Mientras tanto, las cárceles colombianas siguen abarrotadas de los verdaderos criminales políticos. Miles de colombianos permanecen encerrados por acusaciones realizadas al amparo de la ‘seguridad democrática’ en procesos dudosos que incluyen el uso de informantes a sueldo, pruebas falsas y capturas ilegales. Otros tantos, se mantienen desde allí siendo prisioneros de guerra, presos políticos y presos de conciencia que siguen planteándose como opositores a un sistema y un modelo de Estado excluyentes. Ninguno de ellos recibe el trato de los ocupantes del centro vacacional de Itagüí ni las mismas consideraciones de parte del gobierno.

Siendo las cosas así, lo que está en juego es la usurpación del derecho colectivo de los pueblos a rebelarse por parte de quienes les han negado, por medio de una violencia sistemática y salvaje, la mínima posibilidad de manifestarse a amplios sectores de la población colombiana.
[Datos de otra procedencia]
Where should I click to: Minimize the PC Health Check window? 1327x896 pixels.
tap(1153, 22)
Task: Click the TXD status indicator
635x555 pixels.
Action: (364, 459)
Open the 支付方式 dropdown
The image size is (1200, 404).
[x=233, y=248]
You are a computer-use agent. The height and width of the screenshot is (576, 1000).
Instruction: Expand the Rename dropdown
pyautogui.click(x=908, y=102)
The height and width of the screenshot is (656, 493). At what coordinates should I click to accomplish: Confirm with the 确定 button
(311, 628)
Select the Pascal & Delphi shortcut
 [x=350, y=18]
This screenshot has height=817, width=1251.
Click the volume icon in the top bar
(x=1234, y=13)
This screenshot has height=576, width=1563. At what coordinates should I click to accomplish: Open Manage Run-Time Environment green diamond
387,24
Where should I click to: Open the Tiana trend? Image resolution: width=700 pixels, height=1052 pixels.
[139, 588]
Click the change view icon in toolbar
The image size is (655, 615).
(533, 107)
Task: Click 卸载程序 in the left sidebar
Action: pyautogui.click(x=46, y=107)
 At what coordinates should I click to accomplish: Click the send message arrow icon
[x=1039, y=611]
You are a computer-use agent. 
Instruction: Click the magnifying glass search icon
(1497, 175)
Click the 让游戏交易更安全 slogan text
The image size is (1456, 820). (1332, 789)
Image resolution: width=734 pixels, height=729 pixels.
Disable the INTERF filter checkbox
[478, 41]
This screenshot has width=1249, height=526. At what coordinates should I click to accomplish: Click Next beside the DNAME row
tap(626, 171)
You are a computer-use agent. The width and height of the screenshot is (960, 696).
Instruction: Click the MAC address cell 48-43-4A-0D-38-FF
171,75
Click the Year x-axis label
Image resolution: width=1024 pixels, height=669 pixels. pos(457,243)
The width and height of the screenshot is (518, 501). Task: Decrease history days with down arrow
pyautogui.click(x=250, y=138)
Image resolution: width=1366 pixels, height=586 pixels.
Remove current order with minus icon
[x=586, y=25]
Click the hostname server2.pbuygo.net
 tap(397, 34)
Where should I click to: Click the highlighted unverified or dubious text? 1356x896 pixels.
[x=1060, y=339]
Los masacradores de opositores, los desplazadores de campesinos, indígenas y afrocolombianos, los ejecutores de los miles de asesinatos selectivos, los comerciantes de la cocaína y los torturadores de oficio no merecen el calificativo de sediciosos porque nunca se han opuesto al orden injusto que impera en Colombia. Su labor, por el contrario, ha sido la de profundizar la injusticia y la desigualdad a favor de intereses espurios. Es deber de la sociedad y del pueblo colombiano hacer que sus crímenes sean juzgados como lo que son, delitos de lesa humanidad, y se haga verdadera justicia con las víctimas de sus actos.